Exercise task ▸ In the items below, reproduce the lines from the line with "Click the SERP Checker sidebar icon" up to and including the line with "coord(876,24)", substituting "location" for "coordinates" and leaving everything else unchanged.
--- Data ---
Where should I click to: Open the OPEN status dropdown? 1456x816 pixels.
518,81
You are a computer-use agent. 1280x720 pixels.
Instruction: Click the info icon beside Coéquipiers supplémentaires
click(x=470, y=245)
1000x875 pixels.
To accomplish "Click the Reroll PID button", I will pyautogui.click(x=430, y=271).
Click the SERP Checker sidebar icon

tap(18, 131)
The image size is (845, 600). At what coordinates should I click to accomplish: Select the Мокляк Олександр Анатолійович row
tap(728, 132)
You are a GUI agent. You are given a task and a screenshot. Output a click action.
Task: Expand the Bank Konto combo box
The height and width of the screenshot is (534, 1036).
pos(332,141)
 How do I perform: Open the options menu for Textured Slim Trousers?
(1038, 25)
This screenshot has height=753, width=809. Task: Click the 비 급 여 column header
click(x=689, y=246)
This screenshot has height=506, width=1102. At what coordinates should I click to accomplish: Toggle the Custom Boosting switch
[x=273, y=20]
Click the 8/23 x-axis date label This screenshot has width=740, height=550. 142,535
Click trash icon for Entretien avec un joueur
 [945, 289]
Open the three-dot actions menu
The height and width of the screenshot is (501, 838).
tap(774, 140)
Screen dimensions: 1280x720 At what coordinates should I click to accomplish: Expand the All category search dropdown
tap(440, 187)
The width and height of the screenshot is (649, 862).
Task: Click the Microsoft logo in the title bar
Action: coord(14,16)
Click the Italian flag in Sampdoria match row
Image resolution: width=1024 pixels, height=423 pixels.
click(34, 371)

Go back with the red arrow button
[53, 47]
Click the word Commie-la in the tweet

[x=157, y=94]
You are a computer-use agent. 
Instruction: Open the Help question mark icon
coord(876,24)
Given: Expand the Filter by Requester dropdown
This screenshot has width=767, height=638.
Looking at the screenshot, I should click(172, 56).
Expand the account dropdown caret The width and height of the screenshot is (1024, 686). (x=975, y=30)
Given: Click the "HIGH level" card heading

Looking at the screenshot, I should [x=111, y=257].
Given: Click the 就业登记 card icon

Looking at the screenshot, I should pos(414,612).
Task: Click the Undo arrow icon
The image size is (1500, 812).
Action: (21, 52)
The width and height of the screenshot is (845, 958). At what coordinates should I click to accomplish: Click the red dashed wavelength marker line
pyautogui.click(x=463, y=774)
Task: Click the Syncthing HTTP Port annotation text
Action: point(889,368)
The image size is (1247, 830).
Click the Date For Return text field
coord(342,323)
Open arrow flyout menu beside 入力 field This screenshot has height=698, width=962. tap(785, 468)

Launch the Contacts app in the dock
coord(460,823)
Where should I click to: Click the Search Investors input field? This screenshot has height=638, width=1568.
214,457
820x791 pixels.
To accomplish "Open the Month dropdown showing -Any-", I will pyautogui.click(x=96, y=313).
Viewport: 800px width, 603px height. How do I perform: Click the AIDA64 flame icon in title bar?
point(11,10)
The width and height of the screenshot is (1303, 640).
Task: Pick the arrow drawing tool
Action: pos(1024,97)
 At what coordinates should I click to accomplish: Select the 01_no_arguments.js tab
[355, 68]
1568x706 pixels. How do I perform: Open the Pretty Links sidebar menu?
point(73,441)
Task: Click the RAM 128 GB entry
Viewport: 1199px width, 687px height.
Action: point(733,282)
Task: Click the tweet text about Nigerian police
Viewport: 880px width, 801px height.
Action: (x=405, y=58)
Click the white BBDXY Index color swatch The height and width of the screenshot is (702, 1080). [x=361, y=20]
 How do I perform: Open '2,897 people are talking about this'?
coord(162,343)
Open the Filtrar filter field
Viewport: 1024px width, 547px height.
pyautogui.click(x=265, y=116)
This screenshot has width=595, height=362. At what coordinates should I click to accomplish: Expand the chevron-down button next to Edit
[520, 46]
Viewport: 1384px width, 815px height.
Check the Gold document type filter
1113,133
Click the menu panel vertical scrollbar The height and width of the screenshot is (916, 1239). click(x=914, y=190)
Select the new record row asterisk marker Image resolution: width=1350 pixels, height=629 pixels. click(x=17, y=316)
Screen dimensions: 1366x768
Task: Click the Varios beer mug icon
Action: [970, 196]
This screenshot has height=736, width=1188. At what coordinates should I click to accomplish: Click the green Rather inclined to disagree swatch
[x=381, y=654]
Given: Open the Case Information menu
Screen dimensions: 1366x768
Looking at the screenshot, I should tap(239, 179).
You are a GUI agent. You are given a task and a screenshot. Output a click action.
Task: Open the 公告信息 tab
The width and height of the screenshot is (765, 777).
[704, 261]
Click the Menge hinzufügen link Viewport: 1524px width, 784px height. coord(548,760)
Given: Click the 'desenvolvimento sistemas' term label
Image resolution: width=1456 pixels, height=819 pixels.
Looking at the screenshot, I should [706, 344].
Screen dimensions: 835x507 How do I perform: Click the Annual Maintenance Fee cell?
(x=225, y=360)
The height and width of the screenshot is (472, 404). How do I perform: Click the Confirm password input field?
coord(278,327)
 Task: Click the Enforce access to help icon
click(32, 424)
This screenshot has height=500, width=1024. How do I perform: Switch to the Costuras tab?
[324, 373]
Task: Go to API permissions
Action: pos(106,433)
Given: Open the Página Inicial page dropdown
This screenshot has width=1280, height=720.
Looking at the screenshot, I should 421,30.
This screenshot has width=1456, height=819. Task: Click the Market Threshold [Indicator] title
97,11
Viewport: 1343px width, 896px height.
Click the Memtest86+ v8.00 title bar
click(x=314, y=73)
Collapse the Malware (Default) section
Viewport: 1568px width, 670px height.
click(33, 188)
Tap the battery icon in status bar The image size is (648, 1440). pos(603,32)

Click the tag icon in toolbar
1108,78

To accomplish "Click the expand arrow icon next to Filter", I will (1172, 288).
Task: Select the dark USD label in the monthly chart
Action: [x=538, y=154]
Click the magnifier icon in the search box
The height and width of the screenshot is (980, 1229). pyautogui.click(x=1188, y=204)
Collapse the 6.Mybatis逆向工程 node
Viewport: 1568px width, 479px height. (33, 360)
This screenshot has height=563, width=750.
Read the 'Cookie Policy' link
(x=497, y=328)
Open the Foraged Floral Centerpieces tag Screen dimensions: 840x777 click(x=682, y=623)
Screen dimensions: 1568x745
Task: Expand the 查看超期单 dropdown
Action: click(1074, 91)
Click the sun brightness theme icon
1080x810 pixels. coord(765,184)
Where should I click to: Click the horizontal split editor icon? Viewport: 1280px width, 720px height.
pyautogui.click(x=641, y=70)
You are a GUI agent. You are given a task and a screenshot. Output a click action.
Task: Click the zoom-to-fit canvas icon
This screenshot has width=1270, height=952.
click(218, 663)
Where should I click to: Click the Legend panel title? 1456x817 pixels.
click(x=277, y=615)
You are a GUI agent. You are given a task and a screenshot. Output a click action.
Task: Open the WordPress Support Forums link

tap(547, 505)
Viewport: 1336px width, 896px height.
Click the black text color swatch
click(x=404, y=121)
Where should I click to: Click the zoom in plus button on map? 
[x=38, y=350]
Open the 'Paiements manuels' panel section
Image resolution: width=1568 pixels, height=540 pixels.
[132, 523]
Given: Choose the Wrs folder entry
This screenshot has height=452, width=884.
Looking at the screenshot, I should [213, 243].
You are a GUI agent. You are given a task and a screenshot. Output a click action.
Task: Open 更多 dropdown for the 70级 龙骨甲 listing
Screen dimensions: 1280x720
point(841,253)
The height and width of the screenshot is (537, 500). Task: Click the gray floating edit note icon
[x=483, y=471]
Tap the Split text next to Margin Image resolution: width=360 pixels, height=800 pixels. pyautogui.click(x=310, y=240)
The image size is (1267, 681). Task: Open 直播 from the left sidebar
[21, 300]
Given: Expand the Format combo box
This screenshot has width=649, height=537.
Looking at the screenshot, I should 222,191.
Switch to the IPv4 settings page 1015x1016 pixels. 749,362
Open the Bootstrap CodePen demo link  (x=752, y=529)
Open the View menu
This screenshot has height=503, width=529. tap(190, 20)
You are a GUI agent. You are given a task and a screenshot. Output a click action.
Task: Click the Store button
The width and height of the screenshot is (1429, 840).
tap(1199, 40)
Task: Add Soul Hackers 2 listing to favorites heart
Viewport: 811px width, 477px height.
---
Answer in full ▸
Click the SERP Checker sidebar icon

tap(18, 131)
The image size is (845, 600). At what location should I click to accomplish: Select the Мокляк Олександр Анатолійович row
tap(728, 132)
You are a GUI agent. You are given a task and a screenshot. Output a click action.
Task: Expand the Bank Konto combo box
The height and width of the screenshot is (534, 1036).
pos(332,141)
 How do I perform: Open the options menu for Textured Slim Trousers?
(1038, 25)
This screenshot has height=753, width=809. Task: Click the 비 급 여 column header
click(x=689, y=246)
This screenshot has height=506, width=1102. At what location should I click to accomplish: Toggle the Custom Boosting switch
[x=273, y=20]
Click the 8/23 x-axis date label This screenshot has width=740, height=550. 142,535
Click trash icon for Entretien avec un joueur
 [945, 289]
Open the three-dot actions menu
The height and width of the screenshot is (501, 838).
tap(774, 140)
Screen dimensions: 1280x720 At what location should I click to accomplish: Expand the All category search dropdown
tap(440, 187)
The width and height of the screenshot is (649, 862).
Task: Click the Microsoft logo in the title bar
Action: coord(14,16)
Click the Italian flag in Sampdoria match row
Image resolution: width=1024 pixels, height=423 pixels.
click(34, 371)

Go back with the red arrow button
[53, 47]
Click the word Commie-la in the tweet

[x=157, y=94]
You are a computer-use agent. 
Instruction: Open the Help question mark icon
coord(876,24)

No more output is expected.